I'm probably just really sensitive to this kind of stuff since I'm picking up the written language as a newbie, it's probably not ob

ASPIE Rocky (dayo), Saturday, 12 November 2011 18:21 (twelve years ago) link

but yeah, a native chinese learner is probably not as sensitive to the little 'stories' a character can sometimes tell. just like how an english speaker may not realize breakfast comes from breaking a fast, or disintegrate is literally dis-integrate, or coincidence comes from co-incident!
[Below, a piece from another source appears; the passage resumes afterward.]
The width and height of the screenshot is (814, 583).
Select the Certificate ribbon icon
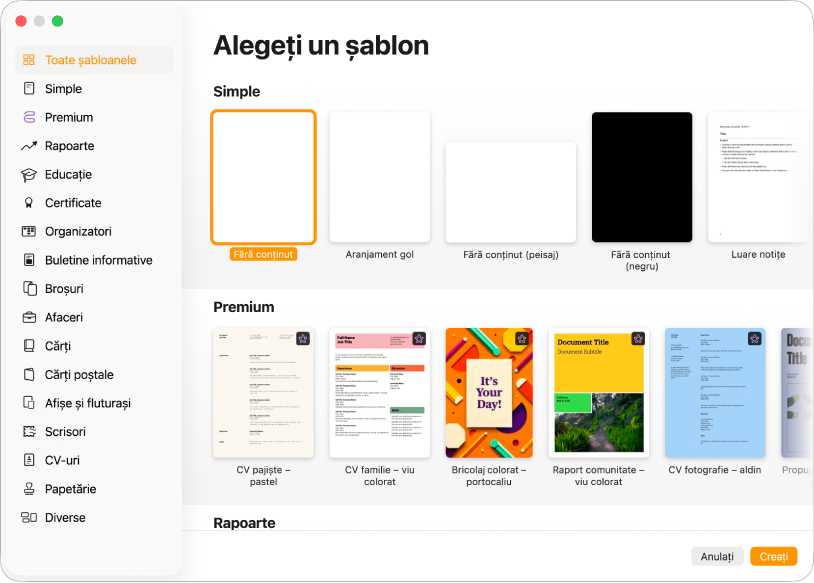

ASPIE Rocky (dayo), Saturday, 12 November 2011 18:26 (twelve years ago) link

https://www.youtube.com/watch?v=6uNWzzt-n3s

max, Saturday, 12 November 2011 20:29 (twelve years ago) link

https://www.youtube.com/watch?v=6uNWzzt-n3s

ASPIE Rocky (dayo), Saturday, 12 November 2011 20:34 (twelve years ago) link

i've been in hong kong the last week and yesterday we crossed the border at lo wu into shenzhen. it was so incredible how in one 10 minute train journey the atmosphere and the people change so much. we only got to spend a few hours so we wandered around being pestered by "sale's managers" from the nearby shopping center. kinda annoyed i didn't get to see more.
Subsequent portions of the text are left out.